:: Records supplied

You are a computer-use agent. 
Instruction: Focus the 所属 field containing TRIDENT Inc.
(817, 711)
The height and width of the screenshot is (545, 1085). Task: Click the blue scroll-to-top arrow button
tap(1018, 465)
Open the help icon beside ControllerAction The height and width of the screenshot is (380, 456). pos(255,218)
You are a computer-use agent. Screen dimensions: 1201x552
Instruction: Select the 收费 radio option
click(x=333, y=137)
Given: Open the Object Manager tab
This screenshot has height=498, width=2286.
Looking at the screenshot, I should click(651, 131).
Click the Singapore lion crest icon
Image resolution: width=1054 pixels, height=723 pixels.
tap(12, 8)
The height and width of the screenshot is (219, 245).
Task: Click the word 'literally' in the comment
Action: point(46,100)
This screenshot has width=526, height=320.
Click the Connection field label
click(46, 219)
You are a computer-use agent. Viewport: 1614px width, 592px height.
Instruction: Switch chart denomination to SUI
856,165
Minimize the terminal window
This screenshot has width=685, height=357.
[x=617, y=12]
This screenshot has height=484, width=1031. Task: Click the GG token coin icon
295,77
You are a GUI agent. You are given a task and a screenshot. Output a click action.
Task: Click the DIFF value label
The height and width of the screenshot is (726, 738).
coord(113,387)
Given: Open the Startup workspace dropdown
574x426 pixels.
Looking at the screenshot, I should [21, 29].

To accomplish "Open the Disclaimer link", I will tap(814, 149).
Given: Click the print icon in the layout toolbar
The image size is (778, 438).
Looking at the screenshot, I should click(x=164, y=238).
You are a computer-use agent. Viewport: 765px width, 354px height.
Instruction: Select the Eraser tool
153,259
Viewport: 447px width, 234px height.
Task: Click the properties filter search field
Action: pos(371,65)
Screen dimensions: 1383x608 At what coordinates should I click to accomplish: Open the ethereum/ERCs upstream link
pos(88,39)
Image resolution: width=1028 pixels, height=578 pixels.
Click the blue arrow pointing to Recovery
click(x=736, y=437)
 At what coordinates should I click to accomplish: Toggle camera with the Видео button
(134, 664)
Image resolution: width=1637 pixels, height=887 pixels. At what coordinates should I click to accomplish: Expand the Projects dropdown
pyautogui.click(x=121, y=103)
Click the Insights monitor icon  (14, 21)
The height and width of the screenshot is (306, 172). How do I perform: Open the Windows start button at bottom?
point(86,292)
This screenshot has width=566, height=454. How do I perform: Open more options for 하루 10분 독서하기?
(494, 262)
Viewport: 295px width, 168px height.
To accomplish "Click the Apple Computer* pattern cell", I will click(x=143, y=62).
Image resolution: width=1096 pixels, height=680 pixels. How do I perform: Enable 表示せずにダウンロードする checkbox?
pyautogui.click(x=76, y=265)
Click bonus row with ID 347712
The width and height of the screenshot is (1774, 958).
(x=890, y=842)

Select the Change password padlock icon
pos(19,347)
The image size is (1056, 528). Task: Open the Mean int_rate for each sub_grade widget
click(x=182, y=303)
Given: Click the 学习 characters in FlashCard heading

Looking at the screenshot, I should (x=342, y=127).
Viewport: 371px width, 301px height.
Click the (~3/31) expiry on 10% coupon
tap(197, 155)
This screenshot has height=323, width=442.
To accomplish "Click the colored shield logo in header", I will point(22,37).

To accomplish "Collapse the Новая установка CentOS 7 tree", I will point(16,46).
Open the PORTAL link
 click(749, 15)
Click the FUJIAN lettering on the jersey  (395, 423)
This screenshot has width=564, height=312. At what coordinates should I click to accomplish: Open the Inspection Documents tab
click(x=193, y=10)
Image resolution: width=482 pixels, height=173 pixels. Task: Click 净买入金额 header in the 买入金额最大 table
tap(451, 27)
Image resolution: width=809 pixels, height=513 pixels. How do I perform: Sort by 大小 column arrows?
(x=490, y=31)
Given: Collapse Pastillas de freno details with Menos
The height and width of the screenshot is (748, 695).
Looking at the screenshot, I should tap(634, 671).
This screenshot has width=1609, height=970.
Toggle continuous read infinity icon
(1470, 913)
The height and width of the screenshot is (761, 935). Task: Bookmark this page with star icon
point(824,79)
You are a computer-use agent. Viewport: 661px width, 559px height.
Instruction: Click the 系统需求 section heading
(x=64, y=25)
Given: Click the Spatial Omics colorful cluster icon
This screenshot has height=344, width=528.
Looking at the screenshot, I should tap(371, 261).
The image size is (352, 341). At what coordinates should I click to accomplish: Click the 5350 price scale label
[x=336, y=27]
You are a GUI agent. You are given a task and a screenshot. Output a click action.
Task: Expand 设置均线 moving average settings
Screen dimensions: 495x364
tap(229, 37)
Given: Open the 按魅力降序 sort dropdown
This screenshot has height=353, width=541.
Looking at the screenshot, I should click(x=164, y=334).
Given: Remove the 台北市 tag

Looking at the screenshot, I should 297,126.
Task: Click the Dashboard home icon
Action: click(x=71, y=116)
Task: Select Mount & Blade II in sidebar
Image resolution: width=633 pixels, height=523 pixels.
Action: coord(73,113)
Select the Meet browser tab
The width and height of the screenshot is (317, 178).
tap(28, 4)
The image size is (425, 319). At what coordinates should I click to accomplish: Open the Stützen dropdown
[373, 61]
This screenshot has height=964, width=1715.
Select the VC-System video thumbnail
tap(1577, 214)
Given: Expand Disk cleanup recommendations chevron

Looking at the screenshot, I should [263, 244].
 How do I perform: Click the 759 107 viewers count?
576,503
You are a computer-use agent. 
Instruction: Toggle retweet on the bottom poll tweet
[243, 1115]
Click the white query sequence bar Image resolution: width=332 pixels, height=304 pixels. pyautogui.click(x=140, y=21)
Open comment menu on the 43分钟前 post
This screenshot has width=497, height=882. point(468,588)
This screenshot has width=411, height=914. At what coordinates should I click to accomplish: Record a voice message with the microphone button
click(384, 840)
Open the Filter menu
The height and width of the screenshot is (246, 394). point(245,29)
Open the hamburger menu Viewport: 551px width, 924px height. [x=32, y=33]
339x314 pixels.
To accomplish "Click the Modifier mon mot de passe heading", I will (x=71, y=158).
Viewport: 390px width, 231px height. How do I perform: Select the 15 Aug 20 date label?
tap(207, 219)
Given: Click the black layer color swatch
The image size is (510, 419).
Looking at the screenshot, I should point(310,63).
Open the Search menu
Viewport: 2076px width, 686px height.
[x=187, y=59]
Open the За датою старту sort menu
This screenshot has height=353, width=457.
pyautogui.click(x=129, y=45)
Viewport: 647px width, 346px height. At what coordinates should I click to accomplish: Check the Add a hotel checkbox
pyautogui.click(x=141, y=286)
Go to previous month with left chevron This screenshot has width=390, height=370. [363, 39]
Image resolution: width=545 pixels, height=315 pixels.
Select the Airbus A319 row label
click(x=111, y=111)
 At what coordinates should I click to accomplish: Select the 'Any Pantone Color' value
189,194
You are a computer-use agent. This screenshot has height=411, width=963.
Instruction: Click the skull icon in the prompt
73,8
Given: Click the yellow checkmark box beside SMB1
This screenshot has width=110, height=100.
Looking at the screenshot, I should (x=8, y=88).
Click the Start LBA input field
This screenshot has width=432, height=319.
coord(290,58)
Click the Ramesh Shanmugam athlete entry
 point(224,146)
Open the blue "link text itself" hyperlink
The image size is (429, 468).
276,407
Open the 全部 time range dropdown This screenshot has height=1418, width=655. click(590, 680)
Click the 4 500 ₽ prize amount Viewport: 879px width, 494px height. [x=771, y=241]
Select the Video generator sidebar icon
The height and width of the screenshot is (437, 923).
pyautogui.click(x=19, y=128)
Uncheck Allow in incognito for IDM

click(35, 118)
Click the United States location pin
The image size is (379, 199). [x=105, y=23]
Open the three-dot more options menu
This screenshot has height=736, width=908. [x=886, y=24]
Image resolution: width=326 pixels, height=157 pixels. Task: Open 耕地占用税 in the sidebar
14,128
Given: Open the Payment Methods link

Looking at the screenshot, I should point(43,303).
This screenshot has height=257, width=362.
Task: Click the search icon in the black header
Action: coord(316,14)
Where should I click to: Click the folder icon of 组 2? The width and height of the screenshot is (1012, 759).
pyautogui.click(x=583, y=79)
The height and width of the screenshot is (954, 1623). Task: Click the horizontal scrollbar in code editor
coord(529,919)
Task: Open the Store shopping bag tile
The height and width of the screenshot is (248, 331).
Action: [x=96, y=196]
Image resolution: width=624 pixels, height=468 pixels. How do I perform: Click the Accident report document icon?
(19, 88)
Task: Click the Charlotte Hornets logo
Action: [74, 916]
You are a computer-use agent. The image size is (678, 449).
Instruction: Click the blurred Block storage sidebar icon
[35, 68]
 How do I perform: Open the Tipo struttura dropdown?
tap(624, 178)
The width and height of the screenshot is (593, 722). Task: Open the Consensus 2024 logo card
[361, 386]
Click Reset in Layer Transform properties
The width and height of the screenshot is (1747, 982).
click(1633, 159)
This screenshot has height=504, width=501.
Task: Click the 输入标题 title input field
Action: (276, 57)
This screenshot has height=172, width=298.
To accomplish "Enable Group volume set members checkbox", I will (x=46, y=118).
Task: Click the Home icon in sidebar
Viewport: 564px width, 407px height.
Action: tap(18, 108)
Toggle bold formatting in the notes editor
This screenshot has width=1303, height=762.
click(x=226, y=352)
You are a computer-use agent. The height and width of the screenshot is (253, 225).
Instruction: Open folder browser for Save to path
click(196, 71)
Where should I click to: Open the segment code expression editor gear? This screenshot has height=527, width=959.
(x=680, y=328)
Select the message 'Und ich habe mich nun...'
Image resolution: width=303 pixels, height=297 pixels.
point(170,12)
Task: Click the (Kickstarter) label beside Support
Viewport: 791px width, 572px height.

::::

:: Instructions to follow ::
Reproduce the entries above exactly, starting at their first line and finishing with the line that contains "Given: Open the Startup workspace dropdown".

:: Answer space ::
You are a computer-use agent. 
Instruction: Focus the 所属 field containing TRIDENT Inc.
(817, 711)
The height and width of the screenshot is (545, 1085). Task: Click the blue scroll-to-top arrow button
tap(1018, 465)
Open the help icon beside ControllerAction The height and width of the screenshot is (380, 456). pos(255,218)
You are a computer-use agent. Screen dimensions: 1201x552
Instruction: Select the 收费 radio option
click(x=333, y=137)
Given: Open the Object Manager tab
This screenshot has height=498, width=2286.
Looking at the screenshot, I should click(651, 131).
Click the Singapore lion crest icon
Image resolution: width=1054 pixels, height=723 pixels.
tap(12, 8)
The height and width of the screenshot is (219, 245).
Task: Click the word 'literally' in the comment
Action: point(46,100)
This screenshot has width=526, height=320.
Click the Connection field label
click(46, 219)
You are a computer-use agent. Viewport: 1614px width, 592px height.
Instruction: Switch chart denomination to SUI
856,165
Minimize the terminal window
This screenshot has width=685, height=357.
[x=617, y=12]
This screenshot has height=484, width=1031. Task: Click the GG token coin icon
295,77
You are a GUI agent. You are given a task and a screenshot. Output a click action.
Task: Click the DIFF value label
The height and width of the screenshot is (726, 738).
coord(113,387)
Given: Open the Startup workspace dropdown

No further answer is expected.